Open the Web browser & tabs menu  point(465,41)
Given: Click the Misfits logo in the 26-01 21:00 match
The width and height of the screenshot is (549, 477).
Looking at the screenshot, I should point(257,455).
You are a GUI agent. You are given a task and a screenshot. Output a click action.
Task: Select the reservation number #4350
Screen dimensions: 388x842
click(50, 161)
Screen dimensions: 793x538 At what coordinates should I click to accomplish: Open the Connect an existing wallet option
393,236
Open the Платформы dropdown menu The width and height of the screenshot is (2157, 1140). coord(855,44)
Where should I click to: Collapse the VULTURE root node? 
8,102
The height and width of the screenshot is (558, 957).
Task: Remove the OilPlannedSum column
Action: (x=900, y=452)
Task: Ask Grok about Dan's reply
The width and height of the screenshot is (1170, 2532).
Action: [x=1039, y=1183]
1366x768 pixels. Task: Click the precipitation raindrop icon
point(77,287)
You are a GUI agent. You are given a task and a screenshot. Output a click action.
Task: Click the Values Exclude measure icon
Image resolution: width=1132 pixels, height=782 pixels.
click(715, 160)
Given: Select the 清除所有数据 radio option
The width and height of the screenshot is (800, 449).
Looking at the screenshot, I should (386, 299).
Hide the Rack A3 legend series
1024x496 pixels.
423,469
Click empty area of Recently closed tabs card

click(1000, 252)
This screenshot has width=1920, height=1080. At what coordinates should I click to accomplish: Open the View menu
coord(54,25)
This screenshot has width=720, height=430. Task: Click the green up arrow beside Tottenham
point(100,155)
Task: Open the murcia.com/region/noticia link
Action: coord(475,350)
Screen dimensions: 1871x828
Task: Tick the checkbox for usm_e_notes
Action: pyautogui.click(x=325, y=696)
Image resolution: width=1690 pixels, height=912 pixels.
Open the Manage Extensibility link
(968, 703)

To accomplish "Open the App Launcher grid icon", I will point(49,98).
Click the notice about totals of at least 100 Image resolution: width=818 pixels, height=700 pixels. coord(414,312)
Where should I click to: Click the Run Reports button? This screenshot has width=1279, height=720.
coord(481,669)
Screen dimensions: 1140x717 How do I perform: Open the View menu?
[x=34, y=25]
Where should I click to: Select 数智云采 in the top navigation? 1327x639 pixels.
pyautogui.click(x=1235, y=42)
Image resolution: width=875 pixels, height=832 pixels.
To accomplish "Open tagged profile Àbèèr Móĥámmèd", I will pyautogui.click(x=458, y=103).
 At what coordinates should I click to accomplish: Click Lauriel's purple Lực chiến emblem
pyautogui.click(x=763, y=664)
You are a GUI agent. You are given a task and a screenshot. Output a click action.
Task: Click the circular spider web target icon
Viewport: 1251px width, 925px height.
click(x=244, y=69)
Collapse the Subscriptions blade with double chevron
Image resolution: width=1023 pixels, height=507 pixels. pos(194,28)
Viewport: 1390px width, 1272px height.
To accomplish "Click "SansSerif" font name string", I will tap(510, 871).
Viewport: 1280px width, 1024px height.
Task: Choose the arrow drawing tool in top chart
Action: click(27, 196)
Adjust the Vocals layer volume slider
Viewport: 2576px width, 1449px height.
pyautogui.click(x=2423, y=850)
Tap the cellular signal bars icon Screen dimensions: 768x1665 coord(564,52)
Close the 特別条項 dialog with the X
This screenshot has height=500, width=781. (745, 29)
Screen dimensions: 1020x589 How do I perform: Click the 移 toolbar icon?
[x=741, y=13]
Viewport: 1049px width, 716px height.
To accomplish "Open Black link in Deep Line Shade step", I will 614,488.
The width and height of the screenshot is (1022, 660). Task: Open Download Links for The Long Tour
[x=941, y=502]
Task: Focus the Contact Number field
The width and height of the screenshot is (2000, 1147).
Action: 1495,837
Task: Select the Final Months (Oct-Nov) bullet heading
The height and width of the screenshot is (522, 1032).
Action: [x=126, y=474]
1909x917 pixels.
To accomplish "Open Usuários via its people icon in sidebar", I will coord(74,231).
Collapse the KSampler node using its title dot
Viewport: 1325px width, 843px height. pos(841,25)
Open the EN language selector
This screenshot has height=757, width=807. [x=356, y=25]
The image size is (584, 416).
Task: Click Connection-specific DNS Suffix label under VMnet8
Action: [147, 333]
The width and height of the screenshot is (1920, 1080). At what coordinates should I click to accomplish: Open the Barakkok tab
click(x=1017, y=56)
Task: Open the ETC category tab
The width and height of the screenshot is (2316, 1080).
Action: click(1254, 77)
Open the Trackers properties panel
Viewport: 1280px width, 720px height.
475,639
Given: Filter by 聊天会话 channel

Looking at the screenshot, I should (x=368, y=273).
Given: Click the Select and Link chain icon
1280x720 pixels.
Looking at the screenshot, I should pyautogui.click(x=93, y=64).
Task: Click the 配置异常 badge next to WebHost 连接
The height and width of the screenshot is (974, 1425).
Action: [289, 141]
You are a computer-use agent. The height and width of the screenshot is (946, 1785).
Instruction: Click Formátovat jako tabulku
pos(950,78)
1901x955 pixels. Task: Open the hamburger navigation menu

= = =

▶ [WHAT YOU ARE ASKED TO DO]:
Reproduce each of the lines above verbatim, from first to last, with all text, coordinates and punctuation unchanged.

▶ [OUTPUT FOR THIS TASK]:
Open the Web browser & tabs menu  point(465,41)
Given: Click the Misfits logo in the 26-01 21:00 match
The width and height of the screenshot is (549, 477).
Looking at the screenshot, I should point(257,455).
You are a GUI agent. You are given a task and a screenshot. Output a click action.
Task: Select the reservation number #4350
Screen dimensions: 388x842
click(50, 161)
Screen dimensions: 793x538 At what coordinates should I click to accomplish: Open the Connect an existing wallet option
393,236
Open the Платформы dropdown menu The width and height of the screenshot is (2157, 1140). coord(855,44)
Where should I click to: Collapse the VULTURE root node? 
8,102
The height and width of the screenshot is (558, 957).
Task: Remove the OilPlannedSum column
Action: (x=900, y=452)
Task: Ask Grok about Dan's reply
The width and height of the screenshot is (1170, 2532).
Action: [x=1039, y=1183]
1366x768 pixels. Task: Click the precipitation raindrop icon
point(77,287)
You are a GUI agent. You are given a task and a screenshot. Output a click action.
Task: Click the Values Exclude measure icon
Image resolution: width=1132 pixels, height=782 pixels.
click(715, 160)
Given: Select the 清除所有数据 radio option
The width and height of the screenshot is (800, 449).
Looking at the screenshot, I should (386, 299).
Hide the Rack A3 legend series
1024x496 pixels.
423,469
Click empty area of Recently closed tabs card

click(1000, 252)
This screenshot has width=1920, height=1080. At what coordinates should I click to accomplish: Open the View menu
coord(54,25)
This screenshot has width=720, height=430. Task: Click the green up arrow beside Tottenham
point(100,155)
Task: Open the murcia.com/region/noticia link
Action: coord(475,350)
Screen dimensions: 1871x828
Task: Tick the checkbox for usm_e_notes
Action: pyautogui.click(x=325, y=696)
Image resolution: width=1690 pixels, height=912 pixels.
Open the Manage Extensibility link
(968, 703)

To accomplish "Open the App Launcher grid icon", I will point(49,98).
Click the notice about totals of at least 100 Image resolution: width=818 pixels, height=700 pixels. coord(414,312)
Where should I click to: Click the Run Reports button? This screenshot has width=1279, height=720.
coord(481,669)
Screen dimensions: 1140x717 How do I perform: Open the View menu?
[x=34, y=25]
Where should I click to: Select 数智云采 in the top navigation? 1327x639 pixels.
pyautogui.click(x=1235, y=42)
Image resolution: width=875 pixels, height=832 pixels.
To accomplish "Open tagged profile Àbèèr Móĥámmèd", I will pyautogui.click(x=458, y=103).
 At what coordinates should I click to accomplish: Click Lauriel's purple Lực chiến emblem
pyautogui.click(x=763, y=664)
You are a GUI agent. You are given a task and a screenshot. Output a click action.
Task: Click the circular spider web target icon
Viewport: 1251px width, 925px height.
click(x=244, y=69)
Collapse the Subscriptions blade with double chevron
Image resolution: width=1023 pixels, height=507 pixels. pos(194,28)
Viewport: 1390px width, 1272px height.
To accomplish "Click "SansSerif" font name string", I will tap(510, 871).
Viewport: 1280px width, 1024px height.
Task: Choose the arrow drawing tool in top chart
Action: click(27, 196)
Adjust the Vocals layer volume slider
Viewport: 2576px width, 1449px height.
pyautogui.click(x=2423, y=850)
Tap the cellular signal bars icon Screen dimensions: 768x1665 coord(564,52)
Close the 特別条項 dialog with the X
This screenshot has height=500, width=781. (745, 29)
Screen dimensions: 1020x589 How do I perform: Click the 移 toolbar icon?
[x=741, y=13]
Viewport: 1049px width, 716px height.
To accomplish "Open Black link in Deep Line Shade step", I will 614,488.
The width and height of the screenshot is (1022, 660). Task: Open Download Links for The Long Tour
[x=941, y=502]
Task: Focus the Contact Number field
The width and height of the screenshot is (2000, 1147).
Action: 1495,837
Task: Select the Final Months (Oct-Nov) bullet heading
The height and width of the screenshot is (522, 1032).
Action: [x=126, y=474]
1909x917 pixels.
To accomplish "Open Usuários via its people icon in sidebar", I will coord(74,231).
Collapse the KSampler node using its title dot
Viewport: 1325px width, 843px height. pos(841,25)
Open the EN language selector
This screenshot has height=757, width=807. [x=356, y=25]
The image size is (584, 416).
Task: Click Connection-specific DNS Suffix label under VMnet8
Action: [147, 333]
The width and height of the screenshot is (1920, 1080). At what coordinates should I click to accomplish: Open the Barakkok tab
click(x=1017, y=56)
Task: Open the ETC category tab
The width and height of the screenshot is (2316, 1080).
Action: click(1254, 77)
Open the Trackers properties panel
Viewport: 1280px width, 720px height.
475,639
Given: Filter by 聊天会话 channel

Looking at the screenshot, I should (x=368, y=273).
Given: Click the Select and Link chain icon
1280x720 pixels.
Looking at the screenshot, I should pyautogui.click(x=93, y=64).
Task: Click the 配置异常 badge next to WebHost 连接
The height and width of the screenshot is (974, 1425).
Action: [289, 141]
You are a computer-use agent. The height and width of the screenshot is (946, 1785).
Instruction: Click Formátovat jako tabulku
pos(950,78)
1901x955 pixels. Task: Open the hamburger navigation menu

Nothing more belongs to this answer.